Small Places

There is an inherent and irreplaceable value in small places, where cultures are guided by ingenuity, creativity, and a respect for the natural world.

Canada’s rural places, and similar small places worldwide, are under great pressure. Faced with the challenges of modernity and globalization, many small communities have not been able to hold onto their roots, as traditional crafts and skills have been devalued or outsourced, and many people have been forced to make lives for themselves in cities. Fogo Islanders have also been grappling with the question of community resilience in this time of urbanization, industrialization, virtualization, and commodification. In particular, how do communities like Fogo Island establish their individual relevance in the global economy?

Fogo Islanders have been able to hold on by adapting their fisheries and by collaborating through art and social business to find new ways with old things. The people of Fogo Island are deeply bound up in the nature and culture of their Island, and have continued to devise clever solutions to the wicked problems of modernity. They have worked with the ocean, with the land, and with one another, in order to continue to live, work, and thrive in one of Canada’s oldest European settled communities at the edge of the North American continent.

Newfoundland’s outport communities, including Fogo Island, offer specific and pure forms of hospitality and social richness. Fogo Island Inn was an opportunity to use social business and design as a means of fortifying culture and place, while at the same time giving Fogo Island relevance in the contemporary world and enhancing the economic prospects for the community.

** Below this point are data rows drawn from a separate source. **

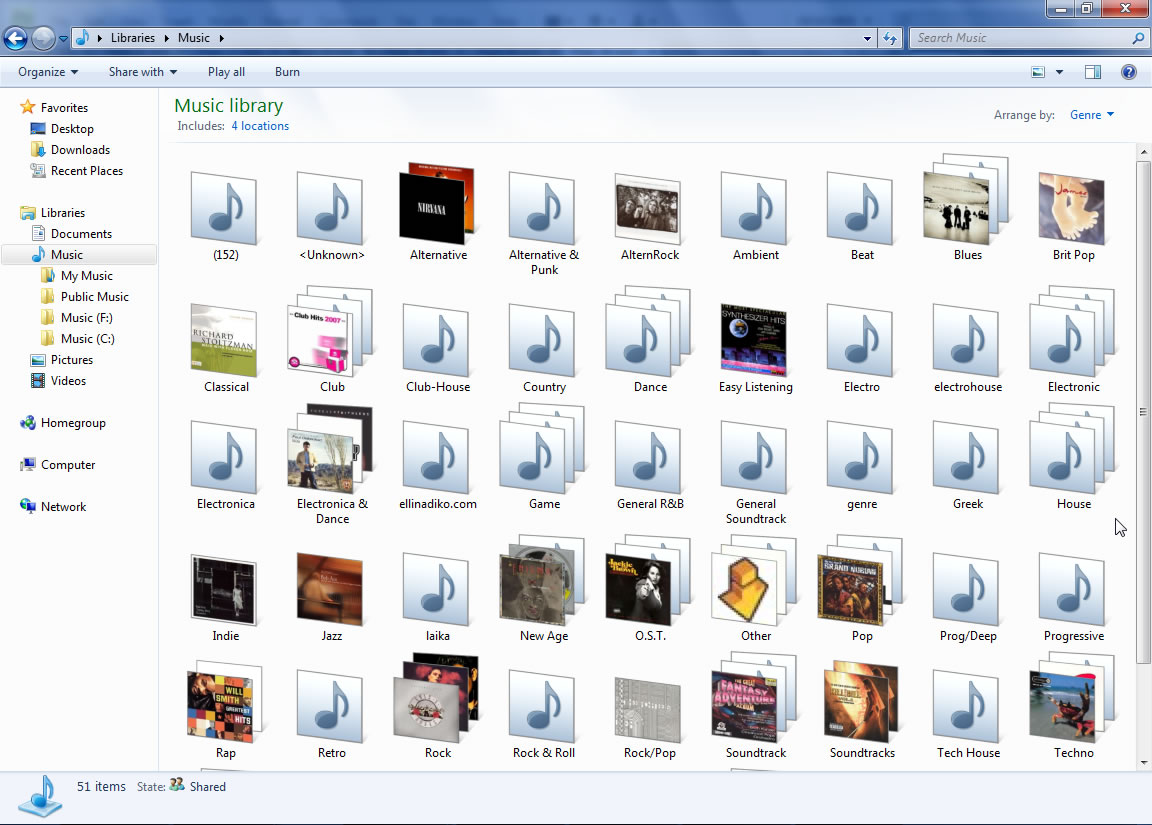The image size is (1152, 825).
Task: Expand the view options dropdown arrow
Action: 1060,72
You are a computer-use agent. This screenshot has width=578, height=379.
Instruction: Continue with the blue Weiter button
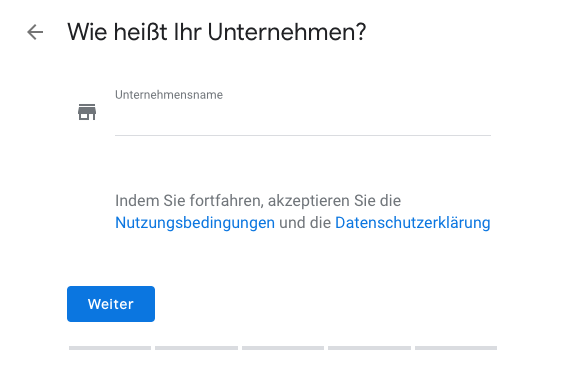(111, 304)
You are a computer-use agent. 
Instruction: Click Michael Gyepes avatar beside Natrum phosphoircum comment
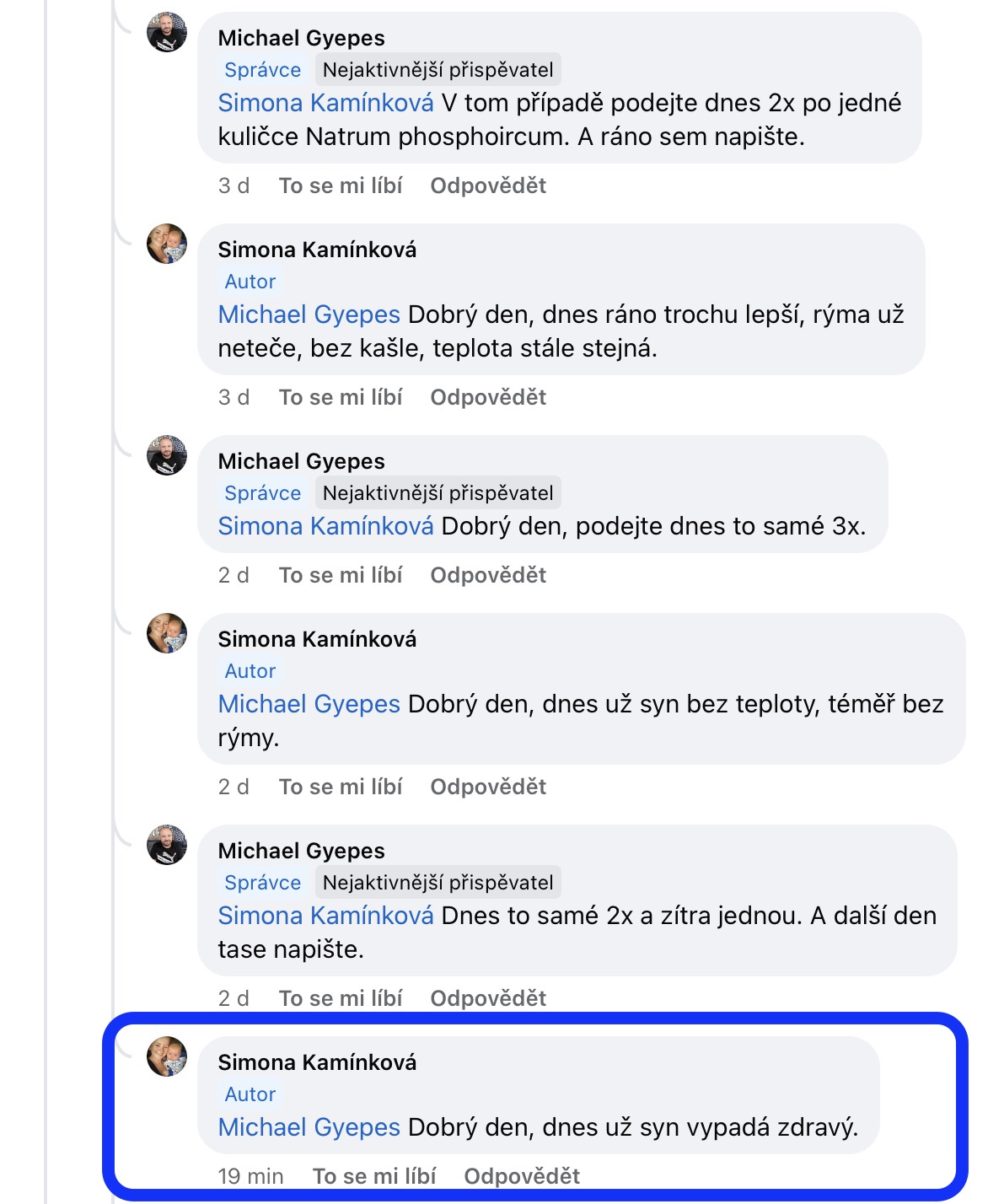click(x=167, y=33)
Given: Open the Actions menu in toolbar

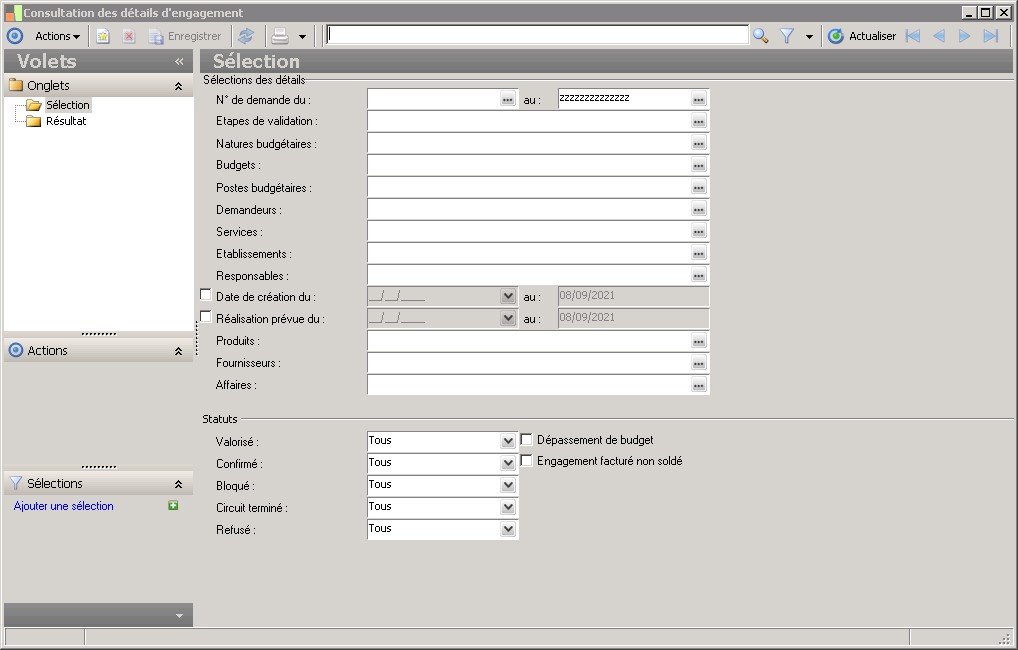Looking at the screenshot, I should pyautogui.click(x=57, y=36).
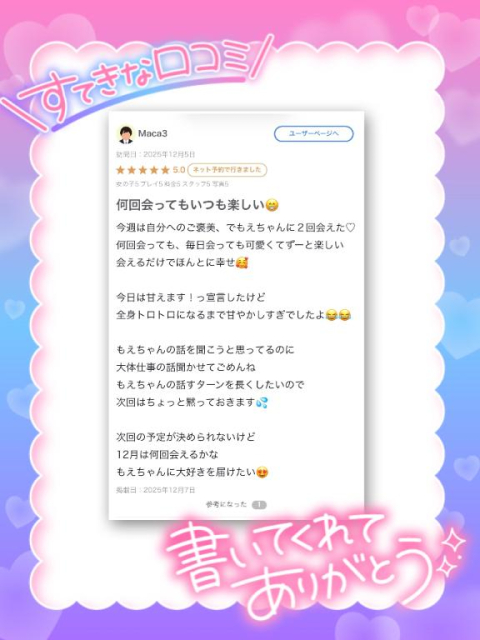Select the Maca3 username
The width and height of the screenshot is (480, 640).
153,133
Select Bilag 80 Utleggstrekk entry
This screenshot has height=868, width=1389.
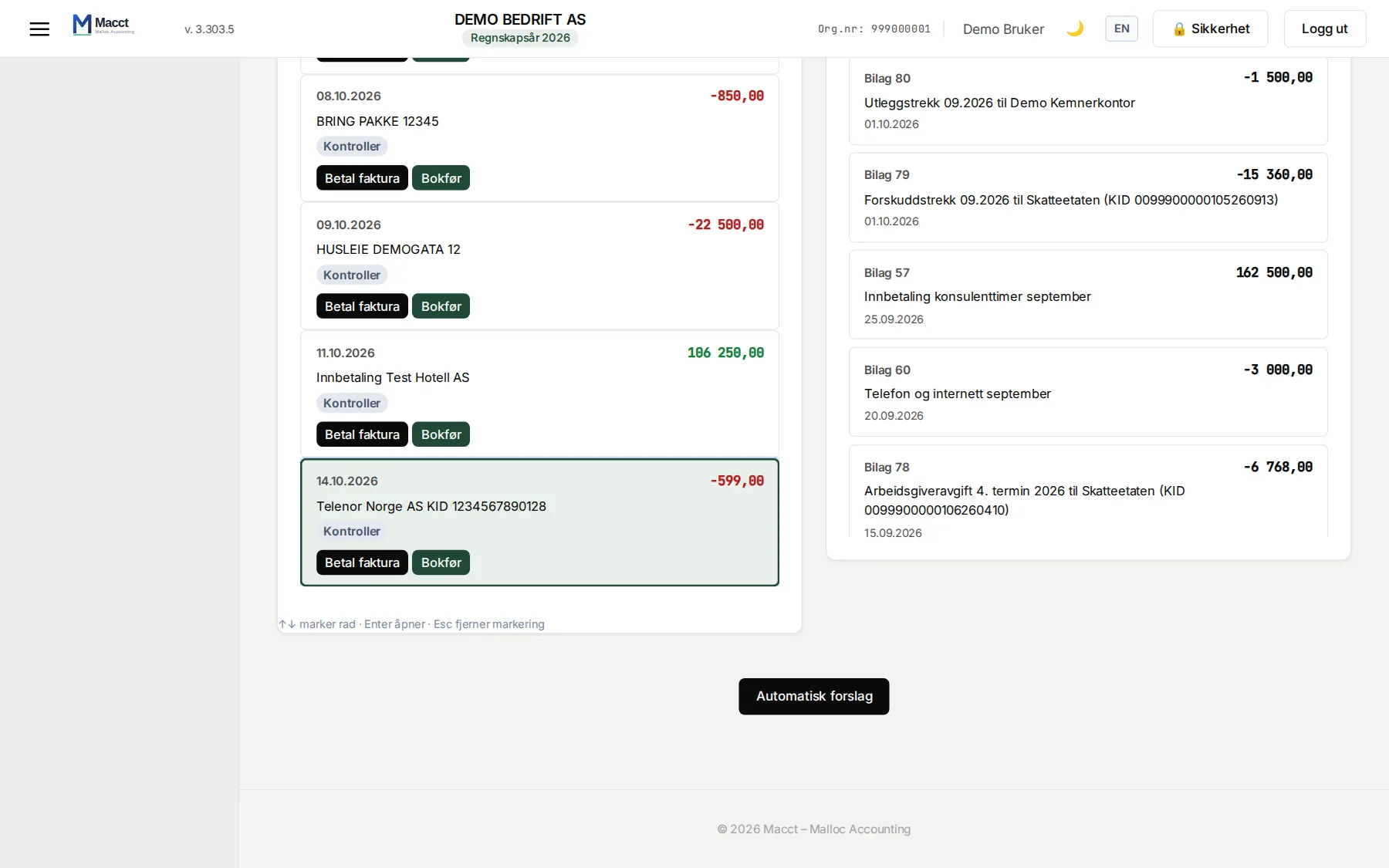[x=1088, y=100]
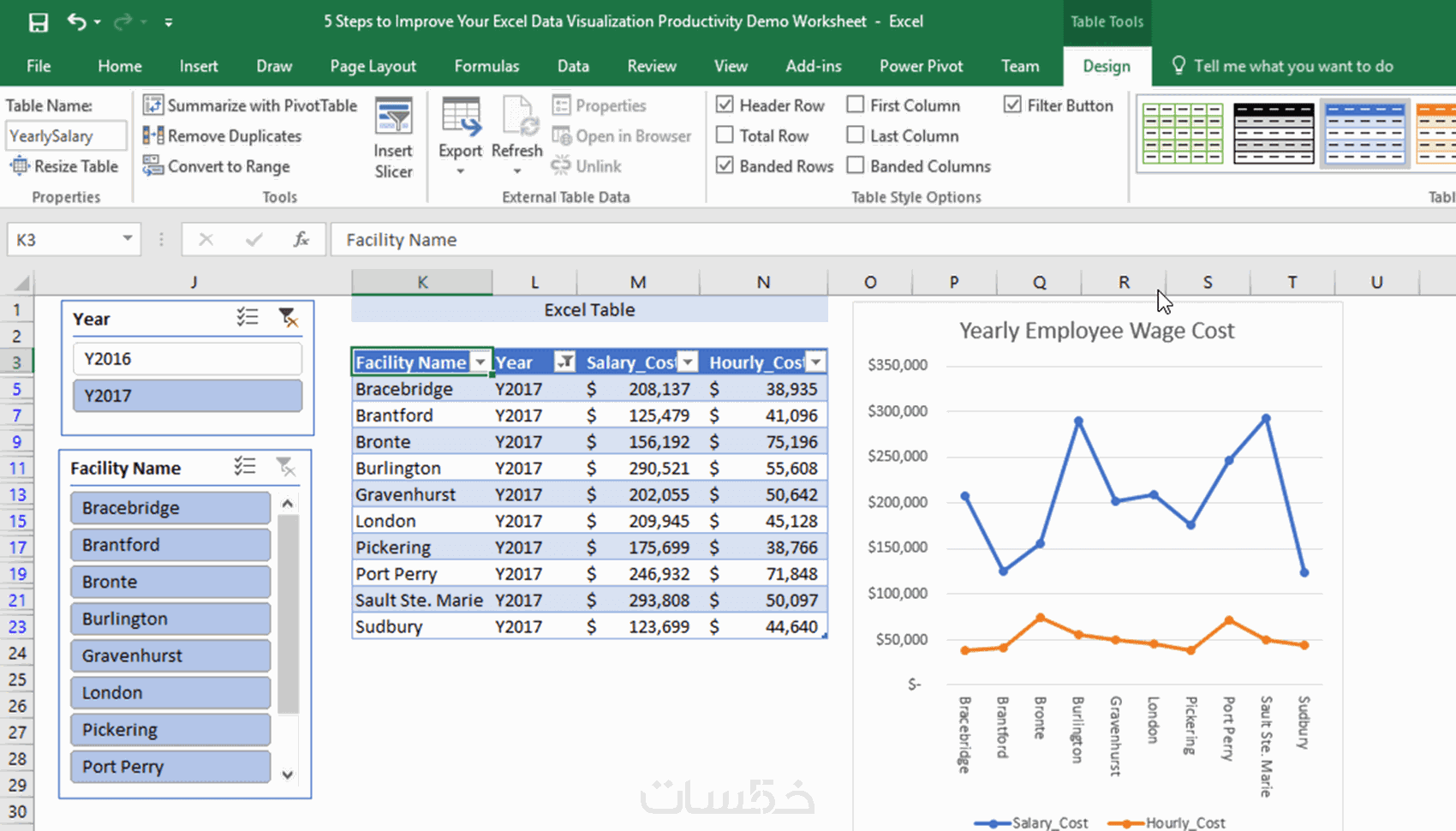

The Inn has helped to facilitate the continuing process of cultural and economic revitalization on Fogo Island. In addition to catalyzing a renaissance of traditional building techniques, the Inn and its associated projects have created substantial employment opportunities in a region previously devastated by the decline of the cod fishery, and Fogo Islanders have acquired new skills to sustain them for years to come. Of crucial significance is that the Inn follows the innovative and radical social business model. It is a community asset: 100% of operating surpluses are reinvested in the community of Fogo Island through Shorefast. As such, the Inn stands to promote sustainable economic prosperity on Fogo Island, a community that once stood on the brink of extinction.